# How to complete this task
Here is a set of records. Copy them all exactly.
··· Data for processing ···
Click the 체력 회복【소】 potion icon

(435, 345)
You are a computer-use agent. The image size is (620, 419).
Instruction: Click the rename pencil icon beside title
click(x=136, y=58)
···
# Completed exercise
Click the 체력 회복【소】 potion icon

(435, 345)
You are a computer-use agent. The image size is (620, 419).
Instruction: Click the rename pencil icon beside title
click(x=136, y=58)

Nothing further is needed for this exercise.